Trump: Iran could join post-Gaza Middle East peace deal
Shafaq News – Washington
US President Donald Trump said Iran could be included in a regional peace agreement once the Israel-Hamas war in Gaza comes to an end.
In an interview with Fox News, Trump revealed he had “very good conversations” with Tehran about an unspecified “deal,” recalling that only months ago he believed Iran was “away from having a nuclear weapon.”
Such development, he considered, would have made a broader peace arrangement impossible.
Trump described the regional situation as being “at a different scale” now. “We’re going to have peace, and Iran is going to be actually a part of the whole peace situation” alongside countries once considered adversaries.
His comments followed an announcement that Israel and Hamas had accepted the first phase of his Gaza peace plan, which reportedly includes the release of hostages and an Israeli withdrawal to an agreed line. All hostages are expected to be freed on Monday.
Read more: Gaza Ceasefire - Phase 1: What we know so far
Trump’s outreach to Tehran comes amid continued US–Iran tensions.
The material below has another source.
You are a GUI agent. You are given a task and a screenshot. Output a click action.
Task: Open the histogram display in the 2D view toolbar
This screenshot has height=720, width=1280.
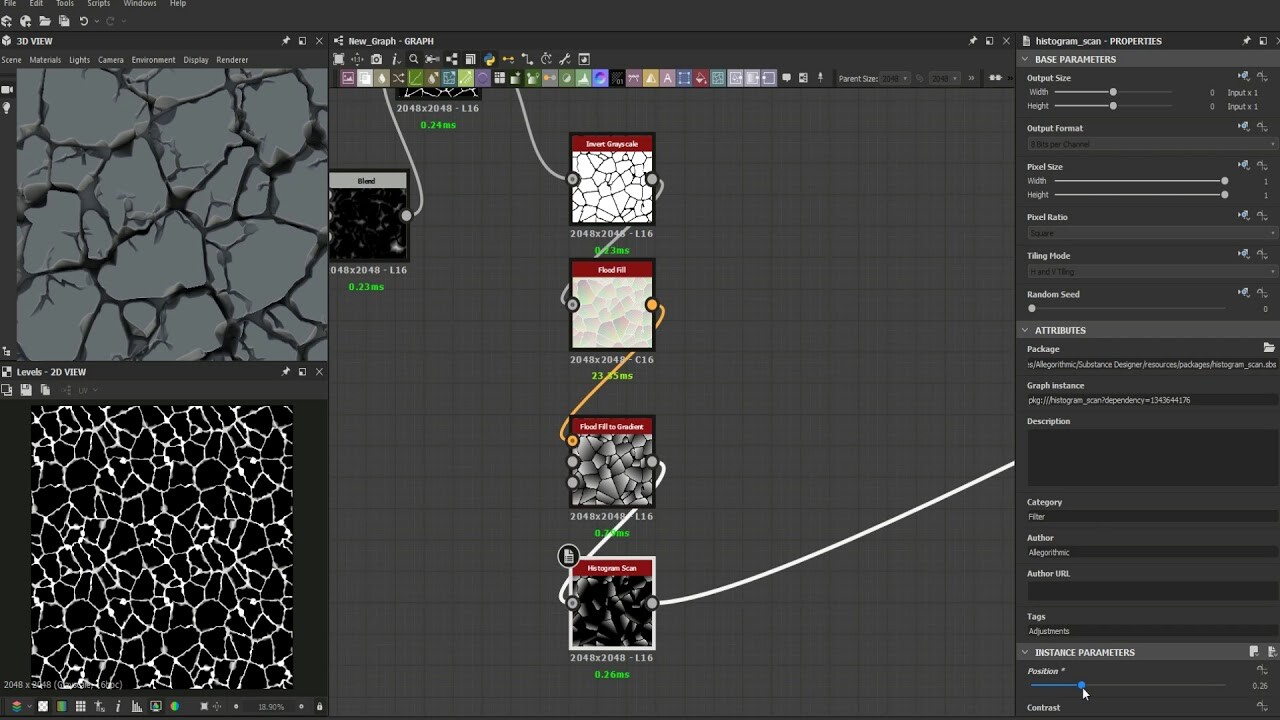pyautogui.click(x=136, y=706)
In June, Washington carried out strikes on Iran’s nuclear infrastructure — an operation Trump said was meant to halt the country’s nuclear progress.
Since early 2025, the US has reinstated its “maximum pressure” sanctions campaign against Iran, targeting its nuclear, missile, and military programs — a strategy first employed during Trump’s previous term.
Some Iranian hard-line media have dismissed the Gaza plan as biased toward Israel, though Tehran has kept a low profile publicly. Earlier this year, the US and Iran held indirect nuclear talks in Oman without reaching a breakthrough, as both sides continued to trade warnings over enrichment levels and regional activities.